Cour de cassation, chambre sociale, 8 février 2023 — n° 21-15.314
Exposé du litige
Faits et procédure
1. Selon l'arrêt attaqué (Bourges, 05 mars 2021), Mme [Y], engagée en qualité de guichetière le 16 mars 1982 par la caisse régionale de Crédit agricole mutuel Centre-Loire, a été licenciée le 30 janvier 2017 pour inaptitude consécutive à une maladie ou un accident non professionnel et impossibilité de reclassement.
2. La convention collective nationale du Crédit agricole du 4 novembre 1987 est applicable à la relation de travail.
Motivations de la décision
Réponse de la Cour
Vu l'article 14 de la convention collective nationale du Crédit agricole, dans sa rédaction antérieure à l'avenant du 21 décembre 2018 :
4. Une convention collective, si elle manque de clarté, doit être interprétée comme la loi, c'est à dire d'abord en respectant la lettre du texte, ensuite en tenant compte d'un éventuel texte législatif ayant le même objet et, en dernier recours, en utilisant la méthode téléologique consistant à rechercher l'objectif social du texte.
5. Selon l'article 14 de la convention collective nationale du Crédit agricole, le licenciement pour un motif autre que disciplinaire ne peut être effectué qu'après avis des délégués du personnel du collège auquel appartient l'intéressé.
6. Il résulte de cette disposition que l'avis des délégués du personnel n'a pas à être préalable à l'entretien préalable, mais uniquement à la prise de décision par l'employeur de licencier.

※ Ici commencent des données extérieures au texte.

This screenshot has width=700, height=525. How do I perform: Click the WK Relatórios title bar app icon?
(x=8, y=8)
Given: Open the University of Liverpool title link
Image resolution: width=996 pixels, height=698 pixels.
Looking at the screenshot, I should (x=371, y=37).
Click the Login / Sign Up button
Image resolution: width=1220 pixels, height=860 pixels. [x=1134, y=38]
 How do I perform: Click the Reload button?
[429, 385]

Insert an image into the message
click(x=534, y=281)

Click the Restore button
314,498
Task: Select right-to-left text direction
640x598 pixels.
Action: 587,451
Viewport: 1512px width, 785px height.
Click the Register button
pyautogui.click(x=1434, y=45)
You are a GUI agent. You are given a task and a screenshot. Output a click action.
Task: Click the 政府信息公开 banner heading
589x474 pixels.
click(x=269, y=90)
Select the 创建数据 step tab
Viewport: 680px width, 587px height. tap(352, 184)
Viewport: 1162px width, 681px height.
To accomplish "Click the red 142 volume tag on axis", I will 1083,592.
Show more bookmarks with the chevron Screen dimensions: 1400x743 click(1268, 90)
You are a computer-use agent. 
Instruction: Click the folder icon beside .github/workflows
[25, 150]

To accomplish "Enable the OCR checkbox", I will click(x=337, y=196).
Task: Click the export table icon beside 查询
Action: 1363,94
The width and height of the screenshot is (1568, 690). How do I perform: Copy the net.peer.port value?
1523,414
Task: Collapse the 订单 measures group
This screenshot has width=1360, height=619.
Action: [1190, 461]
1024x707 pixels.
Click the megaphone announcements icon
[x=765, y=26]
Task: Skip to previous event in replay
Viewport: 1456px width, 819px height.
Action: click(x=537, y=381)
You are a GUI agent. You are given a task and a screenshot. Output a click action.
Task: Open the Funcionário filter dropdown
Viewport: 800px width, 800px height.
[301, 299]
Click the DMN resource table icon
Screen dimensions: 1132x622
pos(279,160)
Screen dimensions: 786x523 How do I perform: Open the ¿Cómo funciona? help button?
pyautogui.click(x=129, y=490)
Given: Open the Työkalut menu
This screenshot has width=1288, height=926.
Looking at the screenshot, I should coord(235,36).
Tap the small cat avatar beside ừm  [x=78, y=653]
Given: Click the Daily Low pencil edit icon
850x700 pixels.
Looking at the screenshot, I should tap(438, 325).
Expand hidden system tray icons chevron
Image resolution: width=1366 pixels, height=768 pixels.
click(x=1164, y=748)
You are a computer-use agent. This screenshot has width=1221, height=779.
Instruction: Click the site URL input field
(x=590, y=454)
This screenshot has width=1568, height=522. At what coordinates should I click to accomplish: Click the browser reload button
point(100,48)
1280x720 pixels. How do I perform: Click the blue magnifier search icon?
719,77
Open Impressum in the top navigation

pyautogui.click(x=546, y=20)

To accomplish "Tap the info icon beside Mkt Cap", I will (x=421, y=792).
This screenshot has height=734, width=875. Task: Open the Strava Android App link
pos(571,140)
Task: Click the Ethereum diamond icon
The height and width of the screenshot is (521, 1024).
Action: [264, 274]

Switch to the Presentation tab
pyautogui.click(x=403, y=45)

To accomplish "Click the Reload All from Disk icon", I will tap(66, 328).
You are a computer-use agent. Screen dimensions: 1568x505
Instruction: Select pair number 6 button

7. Pour dire le licenciement dépourvu de cause réelle et sérieuse et condamner l'employeur à payer à la salariée diverses sommes à titre de dommages-intérêts pour licenciement sans cause réelle et sérieuse, d'indemnité compensatrice de préavis et de congés payés afférents, l'arrêt, après avoir constaté que l'inaptitude n'était pas d'origine professionnelle et que les dispositions de l'article L. 1226-2 du code du travail, dans leur version applicable en la présente espèce, ne prévoyaient pas la consultation préalable des délégués du personnel, retient d'abord qu'en application de l'article 14 de la convention collective nationale du Crédit agricole précité, s'agissant d'un licenciement pour inaptitude médicalement constatée, la consultation des délégués du personnel devait intervenir après constatation de l'inaptitude par le médecin du travail, avant la proposition effective d'un poste de reclassement approprié à ses capacités, et en tout état de cause, avant la convocation de la salariée à l'entretien préalable et qu'à défaut, l'article 14 précité était privé de toute portée.
8. Il retient ensuite qu'en engageant la procédure de licenciement par convocation du 3 janvier 2017 à un entretien préalable prévu le 11 janvier 2017, soit avant d'avoir procédé à la consultation des délégués du personnel, laquelle n'est intervenue que le 25 janvier 2017 et en procédant au licenciement de la salariée seulement quelques jours après cette consultation, la caisse régionale de Crédit agricole mutuel Centre Loire a privé de toute substance ladite consultation.
9. En statuant ainsi, la cour d'appel a violé le texte sus-visé.
Dispositif
PAR CES MOTIFS, et sans qu'il y ait lieu de statuer sur l'autre grief, la Cour :
CASSE ET ANNULE, en toutes ses dispositions, l'arrêt rendu le 05 mars 2021, entre les parties, par la cour d'appel de Bourges ;
Remet l'affaire et les parties dans l'état où elles se trouvaient avant cet arrêt et les renvoie devant la cour d'appel d'Orléans ;
Condamne Mme [Y] aux dépens ;
En application de l'article 700 du code de procédure civile, rejette les demandes ;
Dit que sur les diligences du procureur général près la Cour de cassation, le présent arrêt sera transmis pour être transcrit en marge ou à la suite de l'arrêt cassé ;
Ainsi fait et jugé par la Cour de cassation, chambre sociale, et prononcé par le président en son audience publique du huit février deux mille vingt-trois.